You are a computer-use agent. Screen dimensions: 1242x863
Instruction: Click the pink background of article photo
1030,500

==

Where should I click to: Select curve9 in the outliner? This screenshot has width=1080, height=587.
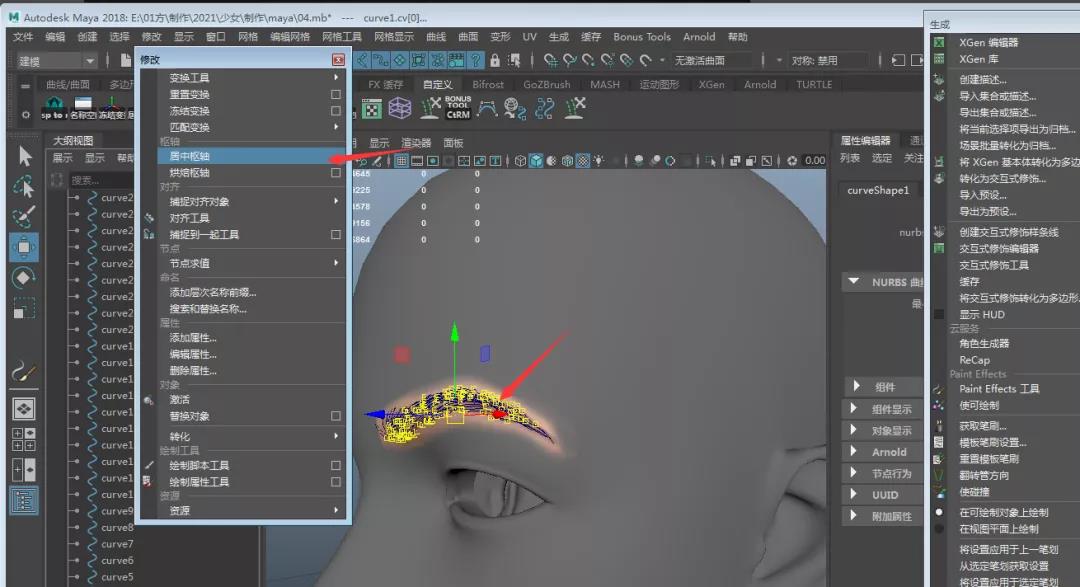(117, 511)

...

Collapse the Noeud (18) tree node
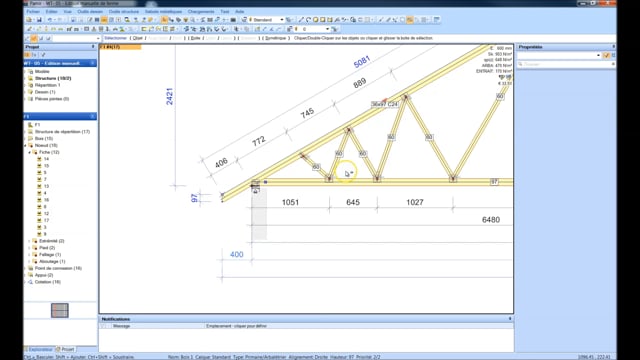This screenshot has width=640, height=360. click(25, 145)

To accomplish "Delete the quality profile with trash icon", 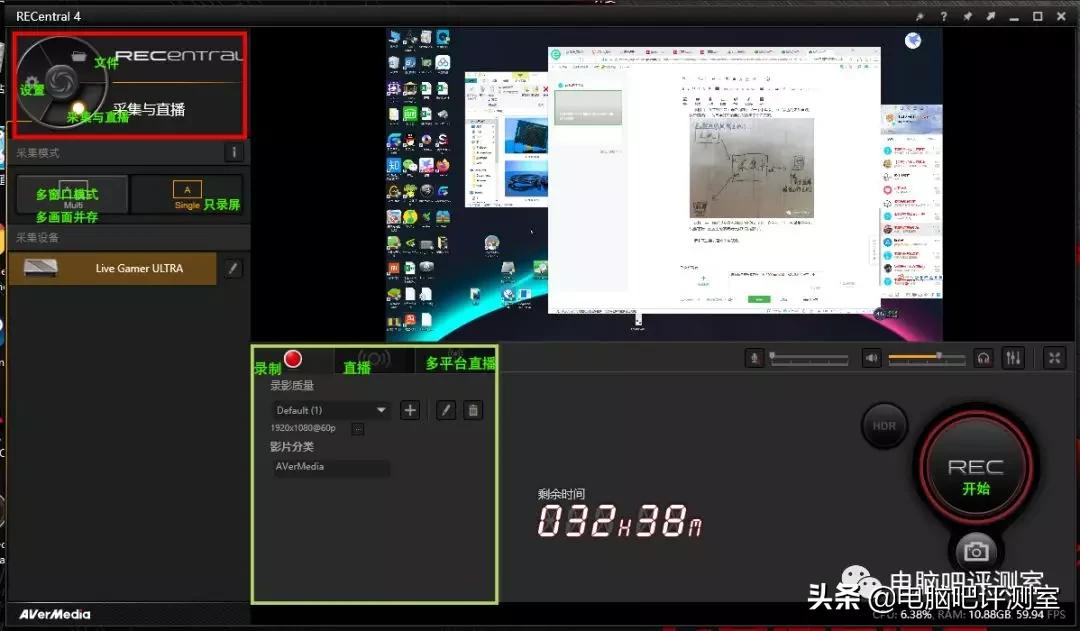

#### INSTRUCTION
Copy the material starting at the line containing "Collapse the Noeud (18) tree node" and ending after the line containing "the quality profile", keeping both of those lines. Leave out the pictures.

#### REPLY TO THE EXERCISE
Collapse the Noeud (18) tree node
This screenshot has width=640, height=360. click(25, 145)

To accomplish "Delete the quality profile with trash icon", 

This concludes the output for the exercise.